Denzel Washington is Eli, who has been walking the post-apocalyptic Earth for three decades, on his way to the sea. Eli is a lone wanderer in world that, being now left in destruction and ruins, is commanded by different gangs who roam on motorcycles. But alone or not, Eli can kick some serious ass, and the fight scenes are actually pretty awesome, especially when you find out that Mr. Washington actually performed all his hand-to-hand stunts, skills he learned from Dan Inosanto, Bruce Lee’s protegé.

The film looks really great, something we already knew the Hughes brothers could achieve, it was filmed in deserted wastelands, and it looks dry from all the sun that shines upon Eli, and the absent water he seeks throughout the film. Then we meet Carnegie, the villain, the Gary Oldman character, and Gary Oldman can really play the guy. Carnegie is a true sonuvvabitch, he abuses his wife, played by Jennifer Beals, and has his daughter, played by the lovely Mila Kunis, work as a whore in his bar.

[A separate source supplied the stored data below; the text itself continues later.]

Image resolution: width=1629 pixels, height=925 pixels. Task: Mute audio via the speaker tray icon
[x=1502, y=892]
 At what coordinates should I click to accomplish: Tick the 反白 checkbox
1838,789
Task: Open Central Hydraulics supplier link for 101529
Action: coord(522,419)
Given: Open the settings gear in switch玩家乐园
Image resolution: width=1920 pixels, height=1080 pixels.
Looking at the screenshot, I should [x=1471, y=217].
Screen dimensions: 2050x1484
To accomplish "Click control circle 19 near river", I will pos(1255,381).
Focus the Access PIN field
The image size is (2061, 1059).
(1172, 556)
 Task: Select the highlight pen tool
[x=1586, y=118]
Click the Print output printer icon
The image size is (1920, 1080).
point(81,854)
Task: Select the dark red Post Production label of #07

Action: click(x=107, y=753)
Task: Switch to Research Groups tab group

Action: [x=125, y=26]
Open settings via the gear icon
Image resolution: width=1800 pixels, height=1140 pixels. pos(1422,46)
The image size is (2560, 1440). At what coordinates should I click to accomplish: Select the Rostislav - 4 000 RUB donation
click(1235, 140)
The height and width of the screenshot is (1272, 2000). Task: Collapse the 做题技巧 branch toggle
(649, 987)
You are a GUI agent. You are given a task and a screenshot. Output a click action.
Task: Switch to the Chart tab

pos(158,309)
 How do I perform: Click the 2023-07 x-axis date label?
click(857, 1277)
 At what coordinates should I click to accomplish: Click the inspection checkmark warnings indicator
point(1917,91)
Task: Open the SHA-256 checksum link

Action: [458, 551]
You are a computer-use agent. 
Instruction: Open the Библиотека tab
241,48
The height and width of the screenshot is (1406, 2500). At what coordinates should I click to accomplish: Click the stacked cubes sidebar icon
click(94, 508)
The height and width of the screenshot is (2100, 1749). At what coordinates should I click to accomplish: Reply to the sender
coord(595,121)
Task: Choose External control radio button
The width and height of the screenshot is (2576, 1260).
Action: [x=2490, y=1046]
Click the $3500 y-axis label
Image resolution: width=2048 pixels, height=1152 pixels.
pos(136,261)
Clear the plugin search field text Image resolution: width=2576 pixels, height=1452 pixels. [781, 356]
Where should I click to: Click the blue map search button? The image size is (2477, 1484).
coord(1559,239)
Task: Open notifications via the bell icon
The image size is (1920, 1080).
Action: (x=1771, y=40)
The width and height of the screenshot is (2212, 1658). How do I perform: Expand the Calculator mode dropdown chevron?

The film, especially the final part of it (though not the ending), acts a really cool modern-take on a western, and there’s even a character which continually whistles the Once Upon a Time in America theme, and the film turns out to be a refreshing affair, a film that I don’t think could have been done any better than it was, maybe the only chance of it being better would have been if my future wife Kristen Stewart had landed the Mila Kunis role like she was once rumored to, but still, Kunis does a real fine job and the Hughes brothers create a really good-looking film, sure, the ending sucks big-time, but the ride there is pretty fuckin’ neat.